5.5 Load Balancing

Table of Contents

Why Load Balancing Matters

In server environments, load balancing lets you:

Scale horizontally by adding more servers instead of upgrading one big one.
Increase availability by avoiding a single point of failure (when combined with redundancy).
Improve performance by distributing client requests intelligently.
Hide internal topology so you can maintain/replace backends transparently.

At a high level, a load balancer sits between clients and your backend servers:

$$
\text{Client} \rightarrow \text{Load Balancer} \rightarrow \text{Backend Servers}
$$

The rest of this chapter focuses on concepts and Linux-oriented implementation details that are common across different load balancer technologies (HAProxy, Nginx, etc.), without going into configuration specifics that belong in their dedicated chapters.

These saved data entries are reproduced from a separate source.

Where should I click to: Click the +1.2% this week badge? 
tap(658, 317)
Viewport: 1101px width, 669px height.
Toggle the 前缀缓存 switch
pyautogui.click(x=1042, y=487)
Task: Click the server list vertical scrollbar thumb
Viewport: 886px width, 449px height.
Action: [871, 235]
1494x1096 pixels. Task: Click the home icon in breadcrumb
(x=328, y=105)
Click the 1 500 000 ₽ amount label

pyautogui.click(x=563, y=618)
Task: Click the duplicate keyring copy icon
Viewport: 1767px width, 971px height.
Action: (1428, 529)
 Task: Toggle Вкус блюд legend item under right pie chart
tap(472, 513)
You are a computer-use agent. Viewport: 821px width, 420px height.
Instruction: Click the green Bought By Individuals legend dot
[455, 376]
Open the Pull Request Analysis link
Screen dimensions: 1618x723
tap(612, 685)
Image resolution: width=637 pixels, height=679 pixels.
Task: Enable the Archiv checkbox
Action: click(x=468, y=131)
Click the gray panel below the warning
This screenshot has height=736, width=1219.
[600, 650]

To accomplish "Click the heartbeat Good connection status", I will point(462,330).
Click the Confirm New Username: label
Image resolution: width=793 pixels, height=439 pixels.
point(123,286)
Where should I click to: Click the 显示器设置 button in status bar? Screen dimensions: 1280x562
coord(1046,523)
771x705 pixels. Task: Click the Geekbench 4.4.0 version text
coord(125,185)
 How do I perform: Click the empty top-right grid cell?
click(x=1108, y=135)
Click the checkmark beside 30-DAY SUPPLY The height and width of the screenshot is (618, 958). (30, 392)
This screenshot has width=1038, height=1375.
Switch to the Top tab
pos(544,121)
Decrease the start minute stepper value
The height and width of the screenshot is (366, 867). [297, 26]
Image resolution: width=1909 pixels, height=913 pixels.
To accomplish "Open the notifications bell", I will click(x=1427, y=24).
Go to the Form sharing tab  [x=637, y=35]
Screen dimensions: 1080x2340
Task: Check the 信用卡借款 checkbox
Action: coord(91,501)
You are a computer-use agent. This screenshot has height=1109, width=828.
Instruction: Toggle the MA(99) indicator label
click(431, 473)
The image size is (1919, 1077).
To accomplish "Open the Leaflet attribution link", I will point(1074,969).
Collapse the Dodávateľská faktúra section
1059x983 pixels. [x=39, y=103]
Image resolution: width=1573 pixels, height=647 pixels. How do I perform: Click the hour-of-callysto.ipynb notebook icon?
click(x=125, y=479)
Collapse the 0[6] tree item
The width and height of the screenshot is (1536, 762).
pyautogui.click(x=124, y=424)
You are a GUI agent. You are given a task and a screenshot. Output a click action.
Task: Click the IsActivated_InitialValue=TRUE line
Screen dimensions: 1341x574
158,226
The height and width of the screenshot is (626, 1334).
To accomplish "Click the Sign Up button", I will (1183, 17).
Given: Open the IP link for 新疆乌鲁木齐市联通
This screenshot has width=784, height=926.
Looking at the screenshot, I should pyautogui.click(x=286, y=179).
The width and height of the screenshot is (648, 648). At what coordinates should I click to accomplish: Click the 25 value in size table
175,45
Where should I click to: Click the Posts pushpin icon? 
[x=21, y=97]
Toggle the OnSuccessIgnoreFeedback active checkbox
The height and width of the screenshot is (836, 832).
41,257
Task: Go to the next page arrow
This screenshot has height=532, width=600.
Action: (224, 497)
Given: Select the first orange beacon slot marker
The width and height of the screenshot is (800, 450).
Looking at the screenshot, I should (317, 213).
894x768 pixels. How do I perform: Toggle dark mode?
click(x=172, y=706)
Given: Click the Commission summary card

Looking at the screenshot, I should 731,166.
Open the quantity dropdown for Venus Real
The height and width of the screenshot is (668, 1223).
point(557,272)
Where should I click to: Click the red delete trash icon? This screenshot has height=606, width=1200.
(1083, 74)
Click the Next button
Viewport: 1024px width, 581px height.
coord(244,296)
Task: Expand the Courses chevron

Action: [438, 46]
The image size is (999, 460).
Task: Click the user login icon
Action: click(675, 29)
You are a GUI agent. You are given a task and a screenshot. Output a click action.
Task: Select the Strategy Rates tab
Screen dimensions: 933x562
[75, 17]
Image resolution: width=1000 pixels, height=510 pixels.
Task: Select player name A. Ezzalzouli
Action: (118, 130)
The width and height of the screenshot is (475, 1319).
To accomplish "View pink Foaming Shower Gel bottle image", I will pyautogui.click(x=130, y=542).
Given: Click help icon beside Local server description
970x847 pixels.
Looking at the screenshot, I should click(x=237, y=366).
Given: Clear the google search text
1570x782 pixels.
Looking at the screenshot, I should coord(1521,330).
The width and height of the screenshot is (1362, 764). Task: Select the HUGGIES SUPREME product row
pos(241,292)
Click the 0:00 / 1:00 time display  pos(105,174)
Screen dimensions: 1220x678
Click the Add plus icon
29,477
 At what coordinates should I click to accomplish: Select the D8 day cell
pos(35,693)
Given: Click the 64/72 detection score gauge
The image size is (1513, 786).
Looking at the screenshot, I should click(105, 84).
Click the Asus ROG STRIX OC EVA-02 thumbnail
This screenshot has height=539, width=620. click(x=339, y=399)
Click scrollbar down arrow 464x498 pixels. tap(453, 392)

Load Balancing Architectures

Layer 4 vs Layer 7 Load Balancing

Load balancers typically operate at:

Layer 4 (Transport layer):

Makes decisions based on IP addresses and ports (TCP/UDP).
Does not inspect HTTP headers, cookies, URLs, etc.
Often faster and more efficient; less CPU and memory usage.
Example use: TCP load balancing for databases, generic TCP services.

Layer 7 (Application layer):

Understands application protocols (most commonly HTTP/HTTPS).
Can route based on:

HTTP headers (e.g., Host, User-Agent)
URL path (e.g., /api/ vs /static/)
Cookies
Request method (GET/POST/PUT…)

Enables advanced logic: A/B testing, canary releases, API vs UI routing.

On Linux, both types are implemented using user-space software like HAProxy or Nginx, sometimes combined with kernel features like IPVS (IP Virtual Server) for high-performance L4 balancing.

Single vs Multi-Tier Load Balancing

You will often see more than one load balancer in a production architecture:

Edge / front load balancer:

Terminates TLS.
Handles WAF (Web Application Firewall), rate limiting, caching.
Routes by domain / path to different internal services.

Internal load balancers:

Distribute traffic among multiple instances of a specific service (e.g., app servers, microservices).
May operate at L4 for lower overhead.

Example pattern:

Internet → Edge LB → App LB(s) → App servers → DB LB → DB servers.

Linux boxes can serve in any of these roles using the same core tools but with different configuration.

Traffic Distribution Algorithms

Algorithms define how a load balancer assigns new connections/requests to backends. Common strategies:

Round Robin

Requests are distributed sequentially across backends: S1 → S2 → S3 → S1 → …
Simple and stateless.
Works best when:

Backends are similarly sized.
Requests are roughly similar in cost.

Weighted Round Robin

Each backend is assigned a weight (capacity indicator).
Backends with higher weight receive more requests.

Example:

Server A: weight 4
Server B: weight 2
Server C: weight 1

Over time, ratio of requests:

$$
A : B : C = 4 : 2 : 1
$$

Use this to accommodate different server sizes or temporarily reduce load on a weaker node.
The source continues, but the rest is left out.